Molecular Syndromology, 2025 (SCI-Expanded) identifier

  • Yayın Türü: Makale / Tam Makale
  • Basım Tarihi: 2025
  • Doi Numarası: 10.1159/000543911
  • Dergi Adı: Molecular Syndromology
  • Derginin Tarandığı İndeksler: Science Citation Index Expanded (SCI-EXPANDED), Scopus
  • Anahtar Kelimeler: Calcimimetic, CASR, Cinacalcet, Hypercalcemia, Neonatal severe hyperparathyroidism, Parathyroidectomy
  • İstanbul Üniversitesi Adresli: Evet

Özet

Introduction: Neonatal severe hyperparathyroidism (NSHPT) is a rare but life-threatening disorder caused by inactivating variants in the calcium-sensing receptor (CASR), resulting in severe hypercalcemia during the neonatal period.
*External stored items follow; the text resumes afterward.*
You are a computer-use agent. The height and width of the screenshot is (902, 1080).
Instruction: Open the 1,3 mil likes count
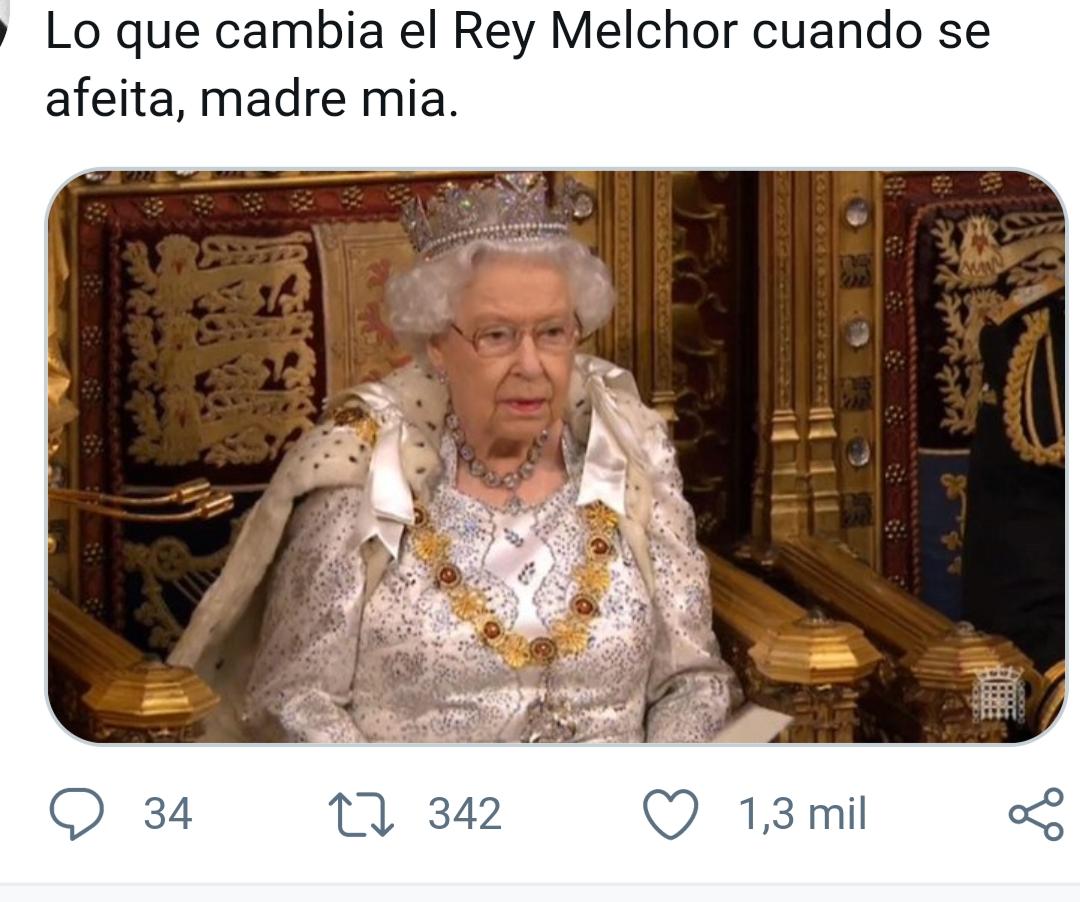802,814
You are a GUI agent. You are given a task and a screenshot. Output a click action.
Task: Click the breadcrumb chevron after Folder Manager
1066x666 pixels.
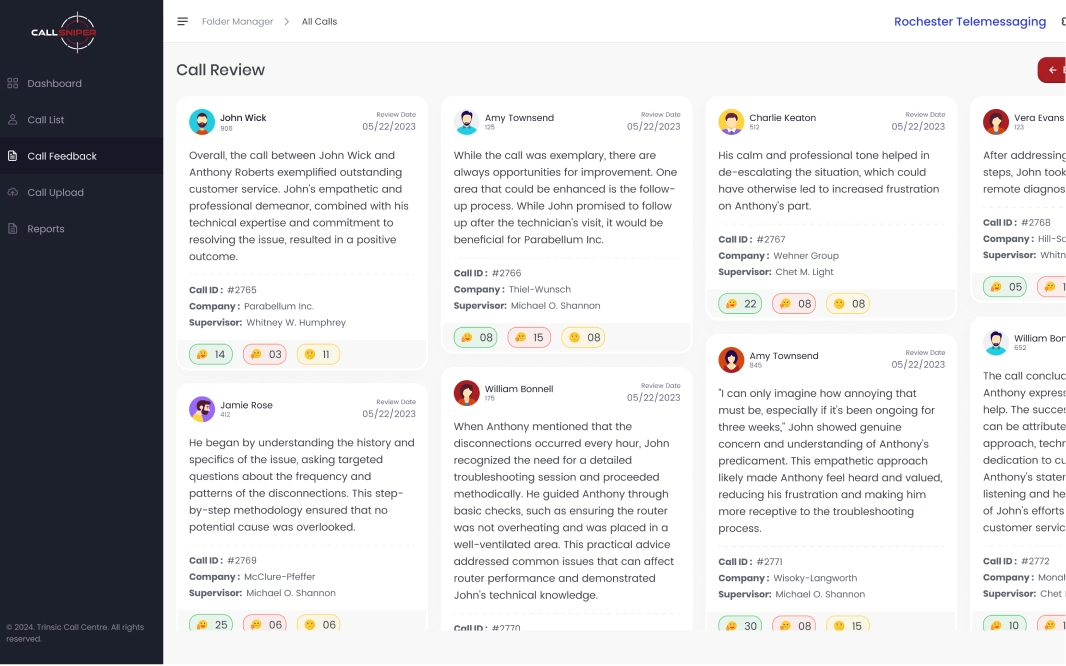287,22
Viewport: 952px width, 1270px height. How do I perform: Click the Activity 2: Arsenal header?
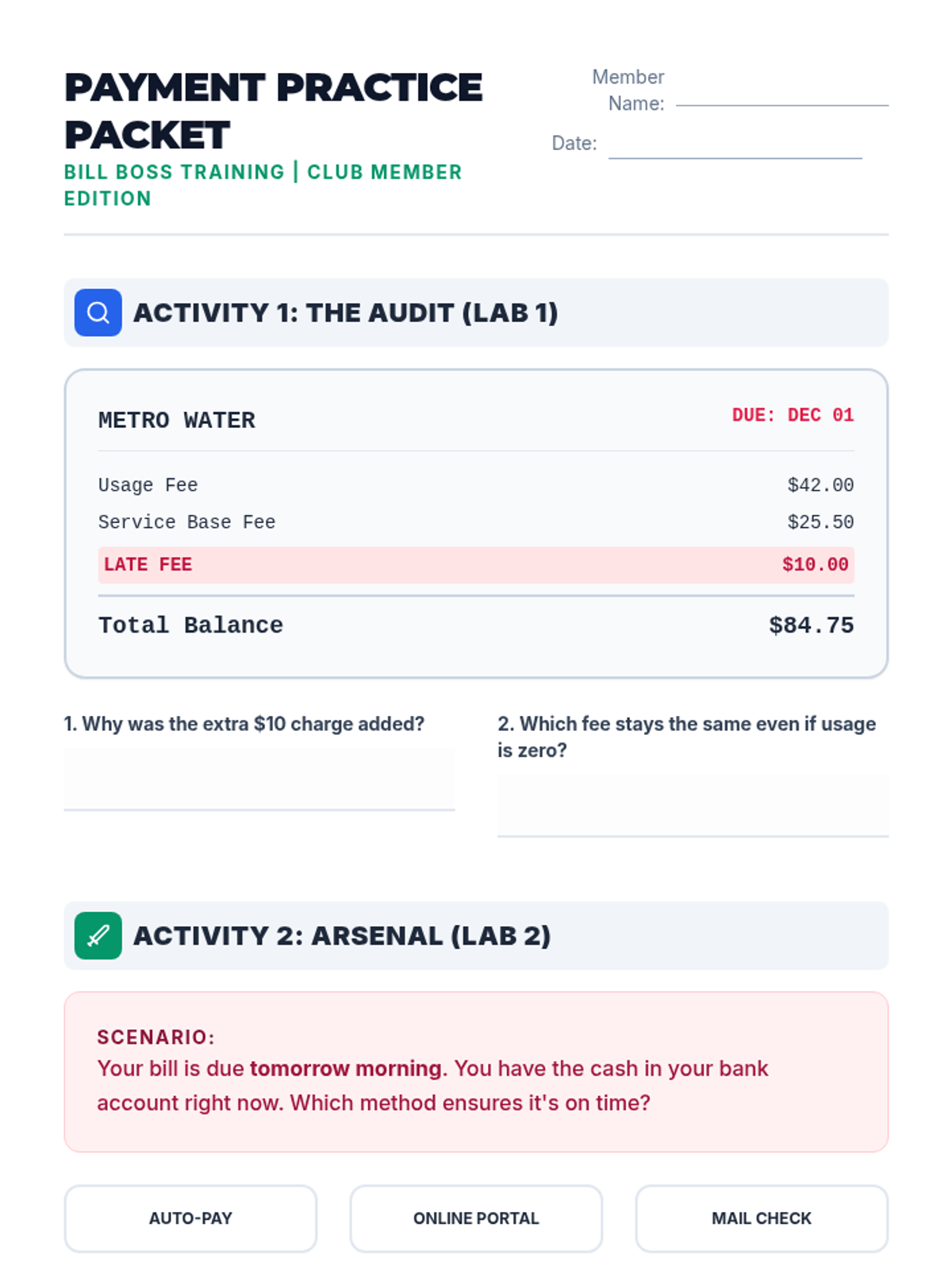pyautogui.click(x=341, y=936)
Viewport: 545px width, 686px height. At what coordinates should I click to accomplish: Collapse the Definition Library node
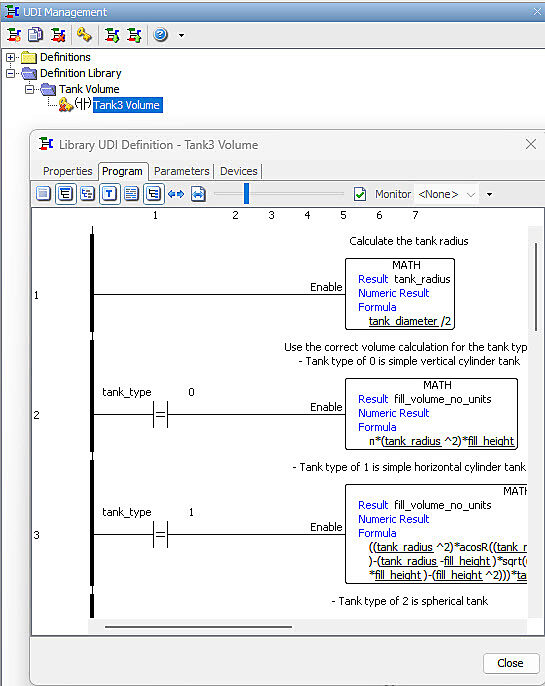tap(11, 73)
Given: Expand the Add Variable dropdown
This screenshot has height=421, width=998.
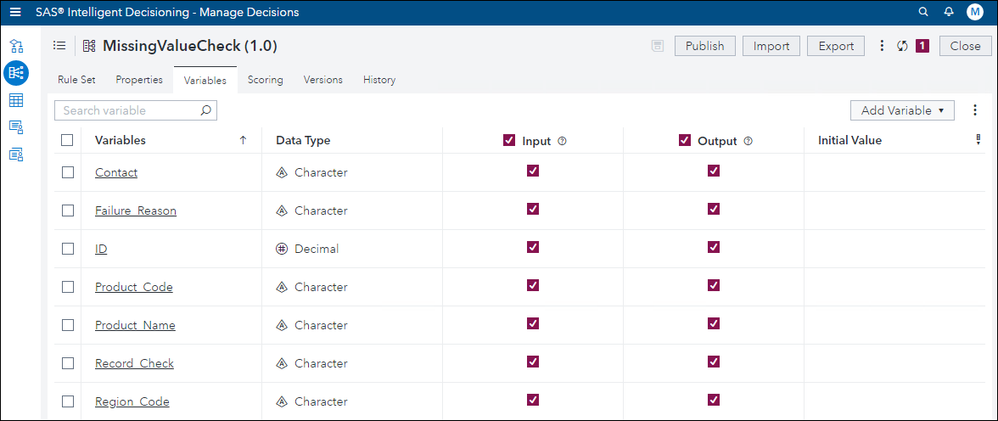Looking at the screenshot, I should [901, 110].
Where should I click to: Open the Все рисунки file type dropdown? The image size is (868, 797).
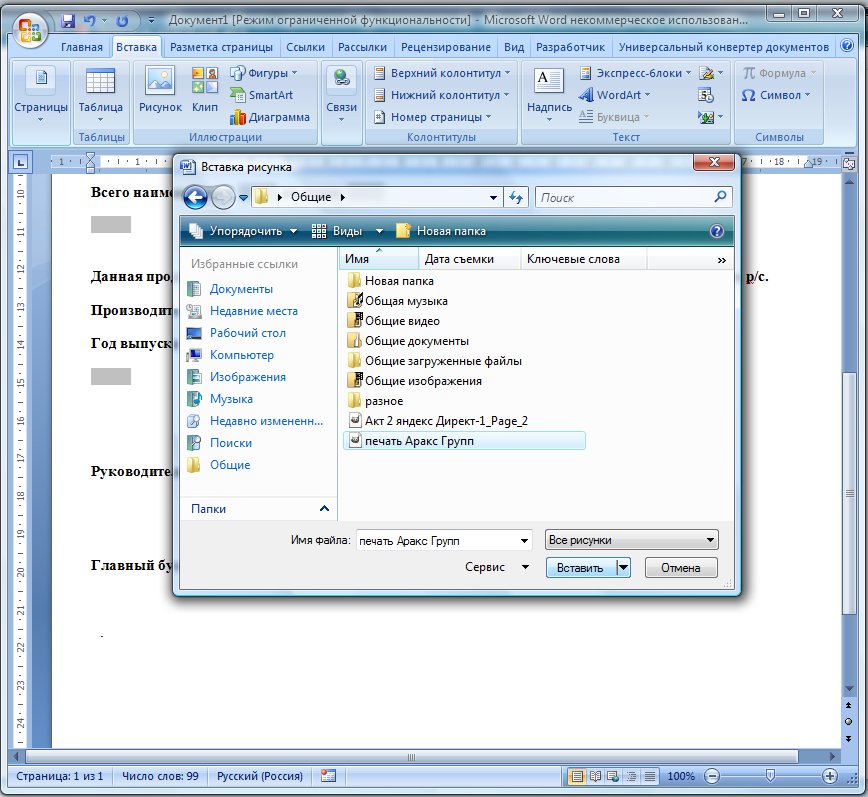pyautogui.click(x=632, y=540)
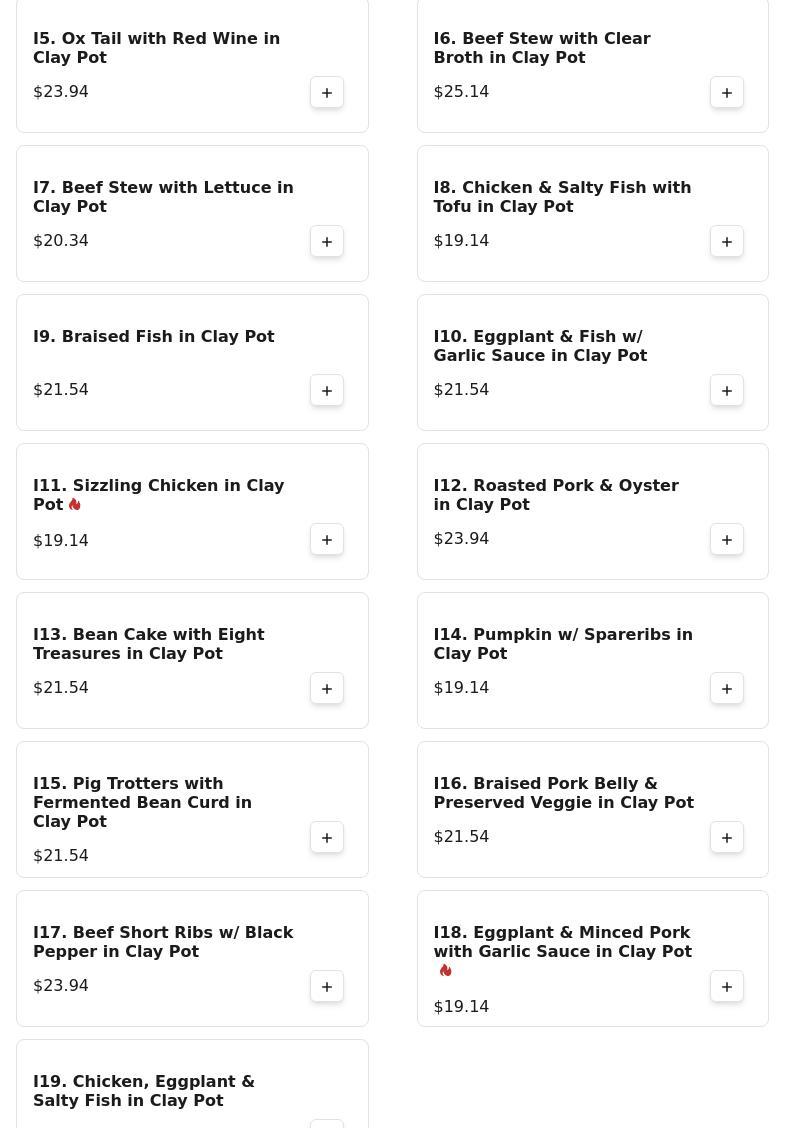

Infants with NSHPT may present with severe hypercalcemia, hyperparathyroidism, growth retardation, and respiratory distress. If untreated, NSHPT can lead to life-threatening complications. Due to its rarity, few cases have been reported in the literature. Case Presentation: A 4-day-old girl presented with jaundice, weight loss, and hypercalcemia (16 mg/dL). On physical examination, she appeared dehydrated and hypotonic, and had facial dysmorphisms. Laboratory results revealed markedly elevated parathyroid hormone levels (1,769 pg/mL) and low urinary calcium excretion. Despite initial treatment with hydration and furosemide, her hypercalcemia persisted. Cinacalcet was started but failed to control calcium levels, leading to the need for a subtotal parathyroidectomy at 2.5 months of age. Genetic testing identified a homozygous mutation in the CASR gene (p.Met741LeufsTer24). Postoperatively, the patient developed hypocalcemia due to hungry bone syndrome and later experienced recurrent hypercalcemia, which was managed with pamidronate followed by calcitriol. At 21 months of age, she remains normocalcemic on daily calcitriol. Conclusion: This case highlights the challenges in managing NSHPT, especially in cases resistant to medical treatment. Subtotal parathyroidectomy proved essential for controlling hypercalcemia. Continued documentation of NSHPT cases will help improve treatment strategies and outcomes for this rare condition.